### Instructions for the task:
Retype the records exactly, with nothing added or dropped.

### Given records:
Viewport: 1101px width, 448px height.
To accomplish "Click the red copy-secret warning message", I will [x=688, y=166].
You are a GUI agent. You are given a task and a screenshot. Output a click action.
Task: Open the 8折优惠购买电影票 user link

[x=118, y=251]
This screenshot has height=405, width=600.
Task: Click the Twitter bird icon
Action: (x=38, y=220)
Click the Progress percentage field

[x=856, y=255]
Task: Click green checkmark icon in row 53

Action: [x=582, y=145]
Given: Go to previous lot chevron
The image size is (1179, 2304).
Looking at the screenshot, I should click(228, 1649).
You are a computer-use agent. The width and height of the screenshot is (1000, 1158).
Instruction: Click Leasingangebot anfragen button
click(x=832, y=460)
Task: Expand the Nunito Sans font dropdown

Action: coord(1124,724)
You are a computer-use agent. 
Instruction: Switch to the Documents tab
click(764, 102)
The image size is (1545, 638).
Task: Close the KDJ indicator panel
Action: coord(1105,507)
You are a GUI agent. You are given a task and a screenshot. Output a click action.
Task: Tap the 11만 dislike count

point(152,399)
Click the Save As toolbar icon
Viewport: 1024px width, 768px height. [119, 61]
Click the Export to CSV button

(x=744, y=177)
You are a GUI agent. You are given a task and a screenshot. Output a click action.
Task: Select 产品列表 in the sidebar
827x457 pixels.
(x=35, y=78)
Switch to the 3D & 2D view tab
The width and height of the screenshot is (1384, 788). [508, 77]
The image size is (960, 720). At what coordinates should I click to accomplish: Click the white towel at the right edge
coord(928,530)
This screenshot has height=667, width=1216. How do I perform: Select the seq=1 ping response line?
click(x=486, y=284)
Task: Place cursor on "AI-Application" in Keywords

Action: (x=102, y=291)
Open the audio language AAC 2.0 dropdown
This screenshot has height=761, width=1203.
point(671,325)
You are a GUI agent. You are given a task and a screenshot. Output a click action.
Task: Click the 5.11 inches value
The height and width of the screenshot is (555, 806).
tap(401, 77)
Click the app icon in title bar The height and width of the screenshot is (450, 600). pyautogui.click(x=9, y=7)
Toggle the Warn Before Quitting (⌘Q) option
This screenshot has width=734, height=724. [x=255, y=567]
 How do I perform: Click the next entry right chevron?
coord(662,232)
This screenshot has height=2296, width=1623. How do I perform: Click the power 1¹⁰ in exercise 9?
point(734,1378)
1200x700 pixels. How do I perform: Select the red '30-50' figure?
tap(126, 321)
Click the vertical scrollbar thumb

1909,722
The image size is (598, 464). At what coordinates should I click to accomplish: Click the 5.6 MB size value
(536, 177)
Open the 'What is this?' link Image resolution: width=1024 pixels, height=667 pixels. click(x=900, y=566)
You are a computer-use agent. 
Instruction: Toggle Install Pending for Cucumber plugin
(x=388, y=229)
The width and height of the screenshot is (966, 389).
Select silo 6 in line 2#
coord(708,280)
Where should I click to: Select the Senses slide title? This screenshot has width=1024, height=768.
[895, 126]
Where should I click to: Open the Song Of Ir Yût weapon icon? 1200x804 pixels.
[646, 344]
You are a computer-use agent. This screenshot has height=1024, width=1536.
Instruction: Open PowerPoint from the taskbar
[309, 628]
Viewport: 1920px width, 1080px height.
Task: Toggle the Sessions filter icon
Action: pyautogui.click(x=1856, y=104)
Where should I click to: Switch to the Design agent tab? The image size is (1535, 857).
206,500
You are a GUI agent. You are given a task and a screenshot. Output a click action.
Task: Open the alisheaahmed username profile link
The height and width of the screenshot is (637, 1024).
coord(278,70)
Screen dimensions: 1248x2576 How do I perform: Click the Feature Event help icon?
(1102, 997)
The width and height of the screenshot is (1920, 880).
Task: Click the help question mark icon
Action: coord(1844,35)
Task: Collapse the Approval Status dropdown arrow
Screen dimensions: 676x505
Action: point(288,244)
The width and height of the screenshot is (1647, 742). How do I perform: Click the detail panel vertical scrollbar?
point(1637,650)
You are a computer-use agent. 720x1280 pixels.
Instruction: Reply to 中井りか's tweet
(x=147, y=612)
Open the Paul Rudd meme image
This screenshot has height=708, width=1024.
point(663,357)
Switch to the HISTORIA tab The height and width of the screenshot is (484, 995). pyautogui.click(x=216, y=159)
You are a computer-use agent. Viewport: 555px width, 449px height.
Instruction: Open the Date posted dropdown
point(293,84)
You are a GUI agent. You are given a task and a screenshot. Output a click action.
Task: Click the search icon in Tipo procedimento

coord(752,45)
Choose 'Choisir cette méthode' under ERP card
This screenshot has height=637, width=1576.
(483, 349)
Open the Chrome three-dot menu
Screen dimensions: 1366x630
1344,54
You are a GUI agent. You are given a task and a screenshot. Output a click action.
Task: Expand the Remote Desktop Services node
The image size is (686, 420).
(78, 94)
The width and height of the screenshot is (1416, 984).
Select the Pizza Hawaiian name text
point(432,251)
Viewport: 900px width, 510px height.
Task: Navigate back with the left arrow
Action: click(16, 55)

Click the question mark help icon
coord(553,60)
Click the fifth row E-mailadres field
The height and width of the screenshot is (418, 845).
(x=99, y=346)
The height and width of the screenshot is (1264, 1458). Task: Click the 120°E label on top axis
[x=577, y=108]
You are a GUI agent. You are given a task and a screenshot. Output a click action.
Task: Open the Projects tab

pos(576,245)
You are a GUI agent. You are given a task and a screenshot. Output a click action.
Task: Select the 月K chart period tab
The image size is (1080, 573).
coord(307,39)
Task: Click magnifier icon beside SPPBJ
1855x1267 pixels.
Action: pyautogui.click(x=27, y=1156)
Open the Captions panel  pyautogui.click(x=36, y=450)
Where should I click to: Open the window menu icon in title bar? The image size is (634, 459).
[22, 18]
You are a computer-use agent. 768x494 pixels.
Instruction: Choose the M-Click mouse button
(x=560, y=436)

### Task response:
Viewport: 1101px width, 448px height.
To accomplish "Click the red copy-secret warning message", I will [x=688, y=166].
You are a GUI agent. You are given a task and a screenshot. Output a click action.
Task: Open the 8折优惠购买电影票 user link

[x=118, y=251]
This screenshot has height=405, width=600.
Task: Click the Twitter bird icon
Action: (x=38, y=220)
Click the Progress percentage field

[x=856, y=255]
Task: Click green checkmark icon in row 53

Action: [x=582, y=145]
Given: Go to previous lot chevron
The image size is (1179, 2304).
Looking at the screenshot, I should click(228, 1649).
You are a computer-use agent. The width and height of the screenshot is (1000, 1158).
Instruction: Click Leasingangebot anfragen button
click(x=832, y=460)
Task: Expand the Nunito Sans font dropdown

Action: coord(1124,724)
You are a computer-use agent. 
Instruction: Switch to the Documents tab
click(764, 102)
The image size is (1545, 638).
Task: Close the KDJ indicator panel
Action: coord(1105,507)
You are a GUI agent. You are given a task and a screenshot. Output a click action.
Task: Tap the 11만 dislike count

point(152,399)
Click the Save As toolbar icon
Viewport: 1024px width, 768px height. [119, 61]
Click the Export to CSV button

(x=744, y=177)
You are a GUI agent. You are given a task and a screenshot. Output a click action.
Task: Select 产品列表 in the sidebar
827x457 pixels.
(x=35, y=78)
Switch to the 3D & 2D view tab
The width and height of the screenshot is (1384, 788). [508, 77]
The image size is (960, 720). At what coordinates should I click to accomplish: Click the white towel at the right edge
coord(928,530)
This screenshot has height=667, width=1216. How do I perform: Select the seq=1 ping response line?
click(x=486, y=284)
Task: Place cursor on "AI-Application" in Keywords

Action: (x=102, y=291)
Open the audio language AAC 2.0 dropdown
This screenshot has height=761, width=1203.
point(671,325)
You are a GUI agent. You are given a task and a screenshot. Output a click action.
Task: Click the 5.11 inches value
The height and width of the screenshot is (555, 806).
tap(401, 77)
Click the app icon in title bar The height and width of the screenshot is (450, 600). pyautogui.click(x=9, y=7)
Toggle the Warn Before Quitting (⌘Q) option
This screenshot has width=734, height=724. [x=255, y=567]
 How do I perform: Click the next entry right chevron?
coord(662,232)
This screenshot has height=2296, width=1623. How do I perform: Click the power 1¹⁰ in exercise 9?
point(734,1378)
1200x700 pixels. How do I perform: Select the red '30-50' figure?
tap(126, 321)
Click the vertical scrollbar thumb

1909,722
The image size is (598, 464). At what coordinates should I click to accomplish: Click the 5.6 MB size value
(536, 177)
Open the 'What is this?' link Image resolution: width=1024 pixels, height=667 pixels. click(x=900, y=566)
You are a computer-use agent. 
Instruction: Toggle Install Pending for Cucumber plugin
(x=388, y=229)
The width and height of the screenshot is (966, 389).
Select silo 6 in line 2#
coord(708,280)
Where should I click to: Select the Senses slide title? This screenshot has width=1024, height=768.
[895, 126]
Where should I click to: Open the Song Of Ir Yût weapon icon? 1200x804 pixels.
[646, 344]
You are a computer-use agent. This screenshot has height=1024, width=1536.
Instruction: Open PowerPoint from the taskbar
[309, 628]
Viewport: 1920px width, 1080px height.
Task: Toggle the Sessions filter icon
Action: pyautogui.click(x=1856, y=104)
Where should I click to: Switch to the Design agent tab? The image size is (1535, 857).
206,500
You are a GUI agent. You are given a task and a screenshot. Output a click action.
Task: Open the alisheaahmed username profile link
The height and width of the screenshot is (637, 1024).
coord(278,70)
Screen dimensions: 1248x2576 How do I perform: Click the Feature Event help icon?
(1102, 997)
The width and height of the screenshot is (1920, 880).
Task: Click the help question mark icon
Action: coord(1844,35)
Task: Collapse the Approval Status dropdown arrow
Screen dimensions: 676x505
Action: point(288,244)
The width and height of the screenshot is (1647, 742). How do I perform: Click the detail panel vertical scrollbar?
point(1637,650)
You are a computer-use agent. 720x1280 pixels.
Instruction: Reply to 中井りか's tweet
(x=147, y=612)
Open the Paul Rudd meme image
This screenshot has height=708, width=1024.
point(663,357)
Switch to the HISTORIA tab The height and width of the screenshot is (484, 995). pyautogui.click(x=216, y=159)
You are a computer-use agent. Viewport: 555px width, 449px height.
Instruction: Open the Date posted dropdown
point(293,84)
You are a GUI agent. You are given a task and a screenshot. Output a click action.
Task: Click the search icon in Tipo procedimento

coord(752,45)
Choose 'Choisir cette méthode' under ERP card
This screenshot has height=637, width=1576.
(483, 349)
Open the Chrome three-dot menu
Screen dimensions: 1366x630
1344,54
You are a GUI agent. You are given a task and a screenshot. Output a click action.
Task: Expand the Remote Desktop Services node
The image size is (686, 420).
(78, 94)
The width and height of the screenshot is (1416, 984).
Select the Pizza Hawaiian name text
point(432,251)
Viewport: 900px width, 510px height.
Task: Navigate back with the left arrow
Action: click(16, 55)

Click the question mark help icon
coord(553,60)
Click the fifth row E-mailadres field
The height and width of the screenshot is (418, 845).
(x=99, y=346)
The height and width of the screenshot is (1264, 1458). Task: Click the 120°E label on top axis
[x=577, y=108]
You are a GUI agent. You are given a task and a screenshot. Output a click action.
Task: Open the Projects tab

pos(576,245)
You are a GUI agent. You are given a task and a screenshot. Output a click action.
Task: Select the 月K chart period tab
The image size is (1080, 573).
coord(307,39)
Task: Click magnifier icon beside SPPBJ
1855x1267 pixels.
Action: pyautogui.click(x=27, y=1156)
Open the Captions panel  pyautogui.click(x=36, y=450)
Where should I click to: Open the window menu icon in title bar? The image size is (634, 459).
[22, 18]
You are a computer-use agent. 768x494 pixels.
Instruction: Choose the M-Click mouse button
(x=560, y=436)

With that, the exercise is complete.